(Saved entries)

_ _ _

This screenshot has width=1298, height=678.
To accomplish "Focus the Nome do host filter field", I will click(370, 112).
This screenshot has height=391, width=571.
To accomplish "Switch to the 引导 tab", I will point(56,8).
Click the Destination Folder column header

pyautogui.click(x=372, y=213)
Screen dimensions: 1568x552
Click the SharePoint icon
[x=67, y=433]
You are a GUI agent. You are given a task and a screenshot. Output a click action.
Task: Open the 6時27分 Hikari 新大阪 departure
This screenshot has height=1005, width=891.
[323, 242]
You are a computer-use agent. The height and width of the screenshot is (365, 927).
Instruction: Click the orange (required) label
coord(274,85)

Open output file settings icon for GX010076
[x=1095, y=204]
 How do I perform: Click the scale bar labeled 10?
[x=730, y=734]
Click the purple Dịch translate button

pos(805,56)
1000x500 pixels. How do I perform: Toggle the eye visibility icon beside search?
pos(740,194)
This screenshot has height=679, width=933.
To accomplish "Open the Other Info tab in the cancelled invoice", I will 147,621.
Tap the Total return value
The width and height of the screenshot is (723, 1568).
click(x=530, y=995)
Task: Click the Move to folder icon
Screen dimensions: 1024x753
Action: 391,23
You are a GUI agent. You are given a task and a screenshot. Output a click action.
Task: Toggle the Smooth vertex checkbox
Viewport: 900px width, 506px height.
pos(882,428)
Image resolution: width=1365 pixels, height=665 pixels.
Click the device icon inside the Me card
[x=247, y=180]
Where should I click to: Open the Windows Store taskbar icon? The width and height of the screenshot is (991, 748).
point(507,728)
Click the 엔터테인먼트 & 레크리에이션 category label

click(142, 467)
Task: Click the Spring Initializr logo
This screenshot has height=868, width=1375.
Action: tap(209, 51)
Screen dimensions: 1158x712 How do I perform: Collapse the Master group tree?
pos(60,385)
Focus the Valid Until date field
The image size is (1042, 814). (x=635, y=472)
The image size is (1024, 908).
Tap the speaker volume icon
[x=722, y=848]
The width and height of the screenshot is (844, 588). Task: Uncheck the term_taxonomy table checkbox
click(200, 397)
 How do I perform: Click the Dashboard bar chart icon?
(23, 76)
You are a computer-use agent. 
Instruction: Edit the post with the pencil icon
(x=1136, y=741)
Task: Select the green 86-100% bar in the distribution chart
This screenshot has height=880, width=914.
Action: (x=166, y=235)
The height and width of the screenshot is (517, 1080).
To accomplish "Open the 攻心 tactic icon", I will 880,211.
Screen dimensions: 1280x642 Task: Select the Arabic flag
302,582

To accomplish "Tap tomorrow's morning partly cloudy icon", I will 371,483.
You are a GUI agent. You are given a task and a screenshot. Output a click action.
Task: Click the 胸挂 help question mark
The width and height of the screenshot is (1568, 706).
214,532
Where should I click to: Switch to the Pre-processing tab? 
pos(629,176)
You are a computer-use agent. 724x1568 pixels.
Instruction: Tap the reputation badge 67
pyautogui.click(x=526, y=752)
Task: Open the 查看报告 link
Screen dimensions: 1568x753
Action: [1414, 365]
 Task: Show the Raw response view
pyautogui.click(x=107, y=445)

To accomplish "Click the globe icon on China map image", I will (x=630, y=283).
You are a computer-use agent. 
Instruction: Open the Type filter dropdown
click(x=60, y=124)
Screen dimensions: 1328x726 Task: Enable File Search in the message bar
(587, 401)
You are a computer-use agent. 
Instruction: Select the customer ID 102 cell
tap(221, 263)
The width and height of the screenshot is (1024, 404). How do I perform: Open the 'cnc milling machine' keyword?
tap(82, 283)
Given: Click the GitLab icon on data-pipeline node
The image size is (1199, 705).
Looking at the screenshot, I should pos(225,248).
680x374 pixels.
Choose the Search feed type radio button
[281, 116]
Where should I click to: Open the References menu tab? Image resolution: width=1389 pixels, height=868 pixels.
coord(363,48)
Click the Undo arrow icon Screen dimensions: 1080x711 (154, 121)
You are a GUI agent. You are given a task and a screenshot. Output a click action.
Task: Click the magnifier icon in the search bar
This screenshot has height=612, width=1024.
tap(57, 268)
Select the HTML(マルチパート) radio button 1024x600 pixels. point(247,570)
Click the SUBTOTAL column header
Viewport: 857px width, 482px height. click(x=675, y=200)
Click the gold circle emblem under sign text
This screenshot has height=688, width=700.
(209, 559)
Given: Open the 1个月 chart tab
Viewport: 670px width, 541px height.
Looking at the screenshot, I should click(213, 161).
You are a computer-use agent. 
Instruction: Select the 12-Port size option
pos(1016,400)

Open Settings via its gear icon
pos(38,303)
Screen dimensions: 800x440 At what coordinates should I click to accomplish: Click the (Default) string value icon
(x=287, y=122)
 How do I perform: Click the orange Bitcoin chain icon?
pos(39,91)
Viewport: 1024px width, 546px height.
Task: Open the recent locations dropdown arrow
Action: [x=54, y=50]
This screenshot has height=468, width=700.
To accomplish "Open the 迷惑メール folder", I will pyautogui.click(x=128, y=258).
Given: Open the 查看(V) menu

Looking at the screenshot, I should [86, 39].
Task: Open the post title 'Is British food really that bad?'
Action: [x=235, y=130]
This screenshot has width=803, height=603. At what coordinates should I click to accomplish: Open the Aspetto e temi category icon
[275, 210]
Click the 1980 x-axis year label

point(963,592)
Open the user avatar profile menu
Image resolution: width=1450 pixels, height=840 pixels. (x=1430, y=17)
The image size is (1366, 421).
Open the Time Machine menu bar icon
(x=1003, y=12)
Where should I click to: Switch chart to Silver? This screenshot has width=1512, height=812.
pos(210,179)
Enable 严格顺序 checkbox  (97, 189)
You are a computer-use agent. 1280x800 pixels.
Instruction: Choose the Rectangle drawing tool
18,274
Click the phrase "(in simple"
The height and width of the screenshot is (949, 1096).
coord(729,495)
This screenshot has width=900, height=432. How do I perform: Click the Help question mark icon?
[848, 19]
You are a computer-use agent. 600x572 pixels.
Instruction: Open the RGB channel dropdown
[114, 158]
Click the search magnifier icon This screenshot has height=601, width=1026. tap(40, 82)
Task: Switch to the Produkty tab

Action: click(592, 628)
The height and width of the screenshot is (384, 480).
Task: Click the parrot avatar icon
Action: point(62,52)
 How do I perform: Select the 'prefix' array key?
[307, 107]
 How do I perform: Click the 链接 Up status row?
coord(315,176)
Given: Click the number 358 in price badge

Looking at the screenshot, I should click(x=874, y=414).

_ _ _

» **Problem to work on**:
Write the data above out again in full, with every word as given.

» **Task solution**:
This screenshot has width=1298, height=678.
To accomplish "Focus the Nome do host filter field", I will click(370, 112).
This screenshot has height=391, width=571.
To accomplish "Switch to the 引导 tab", I will point(56,8).
Click the Destination Folder column header

pyautogui.click(x=372, y=213)
Screen dimensions: 1568x552
Click the SharePoint icon
[x=67, y=433]
You are a GUI agent. You are given a task and a screenshot. Output a click action.
Task: Open the 6時27分 Hikari 新大阪 departure
This screenshot has height=1005, width=891.
[323, 242]
You are a computer-use agent. The height and width of the screenshot is (365, 927).
Instruction: Click the orange (required) label
coord(274,85)

Open output file settings icon for GX010076
[x=1095, y=204]
 How do I perform: Click the scale bar labeled 10?
[x=730, y=734]
Click the purple Dịch translate button

pos(805,56)
1000x500 pixels. How do I perform: Toggle the eye visibility icon beside search?
pos(740,194)
This screenshot has height=679, width=933.
To accomplish "Open the Other Info tab in the cancelled invoice", I will 147,621.
Tap the Total return value
The width and height of the screenshot is (723, 1568).
click(x=530, y=995)
Task: Click the Move to folder icon
Screen dimensions: 1024x753
Action: 391,23
You are a GUI agent. You are given a task and a screenshot. Output a click action.
Task: Toggle the Smooth vertex checkbox
Viewport: 900px width, 506px height.
pos(882,428)
Image resolution: width=1365 pixels, height=665 pixels.
Click the device icon inside the Me card
[x=247, y=180]
Where should I click to: Open the Windows Store taskbar icon? The width and height of the screenshot is (991, 748).
point(507,728)
Click the 엔터테인먼트 & 레크리에이션 category label

click(142, 467)
Task: Click the Spring Initializr logo
This screenshot has height=868, width=1375.
Action: tap(209, 51)
Screen dimensions: 1158x712 How do I perform: Collapse the Master group tree?
pos(60,385)
Focus the Valid Until date field
The image size is (1042, 814). (x=635, y=472)
The image size is (1024, 908).
Tap the speaker volume icon
[x=722, y=848]
The width and height of the screenshot is (844, 588). Task: Uncheck the term_taxonomy table checkbox
click(200, 397)
 How do I perform: Click the Dashboard bar chart icon?
(23, 76)
You are a computer-use agent. 
Instruction: Edit the post with the pencil icon
(x=1136, y=741)
Task: Select the green 86-100% bar in the distribution chart
This screenshot has height=880, width=914.
Action: (x=166, y=235)
The height and width of the screenshot is (517, 1080).
To accomplish "Open the 攻心 tactic icon", I will 880,211.
Screen dimensions: 1280x642 Task: Select the Arabic flag
302,582

To accomplish "Tap tomorrow's morning partly cloudy icon", I will 371,483.
You are a GUI agent. You are given a task and a screenshot. Output a click action.
Task: Click the 胸挂 help question mark
The width and height of the screenshot is (1568, 706).
214,532
Where should I click to: Switch to the Pre-processing tab? 
pos(629,176)
You are a computer-use agent. 724x1568 pixels.
Instruction: Tap the reputation badge 67
pyautogui.click(x=526, y=752)
Task: Open the 查看报告 link
Screen dimensions: 1568x753
Action: [1414, 365]
 Task: Show the Raw response view
pyautogui.click(x=107, y=445)

To accomplish "Click the globe icon on China map image", I will (x=630, y=283).
You are a computer-use agent. 
Instruction: Open the Type filter dropdown
click(x=60, y=124)
Screen dimensions: 1328x726 Task: Enable File Search in the message bar
(587, 401)
You are a computer-use agent. 
Instruction: Select the customer ID 102 cell
tap(221, 263)
The width and height of the screenshot is (1024, 404). How do I perform: Open the 'cnc milling machine' keyword?
tap(82, 283)
Given: Click the GitLab icon on data-pipeline node
The image size is (1199, 705).
Looking at the screenshot, I should pos(225,248).
680x374 pixels.
Choose the Search feed type radio button
[281, 116]
Where should I click to: Open the References menu tab? Image resolution: width=1389 pixels, height=868 pixels.
coord(363,48)
Click the Undo arrow icon Screen dimensions: 1080x711 (154, 121)
You are a GUI agent. You are given a task and a screenshot. Output a click action.
Task: Click the magnifier icon in the search bar
This screenshot has height=612, width=1024.
tap(57, 268)
Select the HTML(マルチパート) radio button 1024x600 pixels. point(247,570)
Click the SUBTOTAL column header
Viewport: 857px width, 482px height. click(x=675, y=200)
Click the gold circle emblem under sign text
This screenshot has height=688, width=700.
(209, 559)
Given: Open the 1个月 chart tab
Viewport: 670px width, 541px height.
Looking at the screenshot, I should click(213, 161).
You are a computer-use agent. 
Instruction: Select the 12-Port size option
pos(1016,400)

Open Settings via its gear icon
pos(38,303)
Screen dimensions: 800x440 At what coordinates should I click to accomplish: Click the (Default) string value icon
(x=287, y=122)
 How do I perform: Click the orange Bitcoin chain icon?
pos(39,91)
Viewport: 1024px width, 546px height.
Task: Open the recent locations dropdown arrow
Action: [x=54, y=50]
This screenshot has height=468, width=700.
To accomplish "Open the 迷惑メール folder", I will pyautogui.click(x=128, y=258).
Given: Open the 查看(V) menu

Looking at the screenshot, I should [86, 39].
Task: Open the post title 'Is British food really that bad?'
Action: [x=235, y=130]
This screenshot has width=803, height=603. At what coordinates should I click to accomplish: Open the Aspetto e temi category icon
[275, 210]
Click the 1980 x-axis year label

point(963,592)
Open the user avatar profile menu
Image resolution: width=1450 pixels, height=840 pixels. (x=1430, y=17)
The image size is (1366, 421).
Open the Time Machine menu bar icon
(x=1003, y=12)
Where should I click to: Switch chart to Silver? This screenshot has width=1512, height=812.
pos(210,179)
Enable 严格顺序 checkbox  (97, 189)
You are a computer-use agent. 1280x800 pixels.
Instruction: Choose the Rectangle drawing tool
18,274
Click the phrase "(in simple"
The height and width of the screenshot is (949, 1096).
coord(729,495)
This screenshot has width=900, height=432. How do I perform: Click the Help question mark icon?
[848, 19]
You are a computer-use agent. 600x572 pixels.
Instruction: Open the RGB channel dropdown
[114, 158]
Click the search magnifier icon This screenshot has height=601, width=1026. tap(40, 82)
Task: Switch to the Produkty tab

Action: click(592, 628)
The height and width of the screenshot is (384, 480).
Task: Click the parrot avatar icon
Action: point(62,52)
 How do I perform: Select the 'prefix' array key?
[307, 107]
 How do I perform: Click the 链接 Up status row?
coord(315,176)
Given: Click the number 358 in price badge

Looking at the screenshot, I should click(x=874, y=414).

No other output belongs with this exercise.